Sunday, December 18, 2011

Living life in the specter of death

  A couple of nights ago, around this time, I was working on my magnum opus of a blog entry that I have been talking about for quite some time now. It's real, I swear. I was taking a short break to check my twitter account and saw the news that Christopher Hitchens had passed away. I knew that he had cancer and was nearing the end, but it still caught me by surprise. I don't claim to be a big fan of Hitchens and only knew a little bit about him. I had seen him on the Bill Maher show some years back and was pulled in to his aura by how honest he was, even his general demeanor. He was smoking a cigarette, if I recall correctly and drinking a glass of scotch, which Maher pointed out. At first, I was annoyed at his brazen and confrontational attitude, but then like many, charmed by his intelligence and wit.

  The next day, I read a few news stories about him and watched a few interviews given by colleagues and friends of his. I was especially moved by a short remembrance that his brother had written about him upon hearing of his death. Without going into great detail, the two brothers were philosophically opposed on many subjects, to the point of not speaking for a long period of time. They had gotten on better in recent years and had mutual respect for one another. The one strongly held belief, of the many that he possessed, that struck a chord with me was atheism.

  For all intents and purposes, I am an atheist. To be much more specific I am a non-theistic realist or perhaps an apatheist. Personally, I don't believe in a god or afterlife, but I don't claim that there isn't one. Some have said that explanation than falls in to agnosticism, which basically states that the existence of god can't be known. I don't necessarily agree with that. Perhaps we don't have the technology or knowledge to prove or disprove the existence of god or a deity. Religion just doesn't play a part in my life, with the exception of having to deal with the obligatory residue of believers I come in to contact with. When I was younger and first came to this realization of belief, I was a bit confrontational about it, when confronted. I did not seek out arguments, but didn't back down either when the conversation arose. Now, I prefer not to talk about it much, especially if it is likely to turn in to a debate.

  The bottom line for me is that regardless of personal beliefs, whether they be in the area of religion or other, each person has their own values, priorities, experiences, and viewpoints. I don't believe that my perspective on any given subject is right or wrong, with little exception. As I approach middle age, I believe less and less in right, wrong, good, and bad. These type of labels become more of a hindrance on life, discussion, and understanding due to the generality of their use and scope. The discussion of religion or the absence of it, has become similar to the question of, "What's your favorite song of all time?"

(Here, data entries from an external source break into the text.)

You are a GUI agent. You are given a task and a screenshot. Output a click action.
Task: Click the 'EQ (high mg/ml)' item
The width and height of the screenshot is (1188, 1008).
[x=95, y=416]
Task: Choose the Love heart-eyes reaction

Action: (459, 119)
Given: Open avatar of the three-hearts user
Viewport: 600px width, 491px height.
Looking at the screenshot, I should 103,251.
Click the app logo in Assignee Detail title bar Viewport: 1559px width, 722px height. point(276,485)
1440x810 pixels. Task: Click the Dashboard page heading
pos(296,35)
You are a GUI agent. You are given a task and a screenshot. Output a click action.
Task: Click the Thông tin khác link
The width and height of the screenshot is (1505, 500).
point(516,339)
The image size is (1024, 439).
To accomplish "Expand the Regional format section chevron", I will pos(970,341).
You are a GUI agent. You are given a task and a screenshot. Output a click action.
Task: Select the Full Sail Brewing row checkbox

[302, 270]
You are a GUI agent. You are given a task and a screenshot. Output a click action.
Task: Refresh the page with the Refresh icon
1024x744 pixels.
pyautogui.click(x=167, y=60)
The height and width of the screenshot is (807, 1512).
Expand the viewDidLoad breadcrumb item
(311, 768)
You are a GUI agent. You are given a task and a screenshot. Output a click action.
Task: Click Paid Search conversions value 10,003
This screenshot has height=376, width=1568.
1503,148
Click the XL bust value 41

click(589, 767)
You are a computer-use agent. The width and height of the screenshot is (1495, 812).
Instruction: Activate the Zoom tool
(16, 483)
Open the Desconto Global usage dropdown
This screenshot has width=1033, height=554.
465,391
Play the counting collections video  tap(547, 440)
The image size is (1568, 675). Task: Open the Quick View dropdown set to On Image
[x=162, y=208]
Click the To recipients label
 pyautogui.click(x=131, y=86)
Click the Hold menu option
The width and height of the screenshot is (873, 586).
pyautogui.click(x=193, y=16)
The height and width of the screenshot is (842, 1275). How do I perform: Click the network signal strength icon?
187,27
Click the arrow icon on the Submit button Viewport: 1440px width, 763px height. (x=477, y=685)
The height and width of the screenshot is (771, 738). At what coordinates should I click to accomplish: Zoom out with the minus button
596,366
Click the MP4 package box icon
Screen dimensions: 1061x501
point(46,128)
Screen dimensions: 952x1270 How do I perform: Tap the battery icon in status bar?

  These types of discussions are far too limiting in nature other than for the purpose of  setting up an understanding within the context of conversation. General beliefs such as religion, politics, and favorite sports teams are the builders of barriers that herd people together and more importantly, keep us apart. They limit us within the community and shun those who may actually be more like us than we think. These futile exercises in identification hold us back from truly being a more global community, which I have come to believe is a problem without answer. It is far too normal and common for humans to clench these types of description and labels in order to make sense of the world and perhaps more importantly themselves. I believe that this behavior, no matter the reason, is  a basic human reaction for the purpose of self preservation, whatever the goal.

  As I have grown and learned about the world we live in, which I am still quite ignorant of, I have attempted to be honest and objective within my stubborn opinions which has been at times, quite painful a process. One thing I have come to believe in more and more as I have moved farther and farther away from religious thought, is the old adage, "The more I learn, the less I know.", which at first is rather frustrating, but also uplifting. In addition to the most precious gifts in my life, my wife and children, I have gained a greater thirst for the future and the experiences I wish to have and although they may be intertwined with fear and frustration, they have caught me none the less.

 I think that it is my lack of faith or absence of belief in an afterlife that instilled a passion for life and experience which has grown and renewed itself with each door that opens in my time here. I have always said to my wife that I love the idea of being wealthy and the thought of living in luxury, but the only true possessions that I value above all are the lives of my children followed closely behind with that of my wife and my own as the caboose.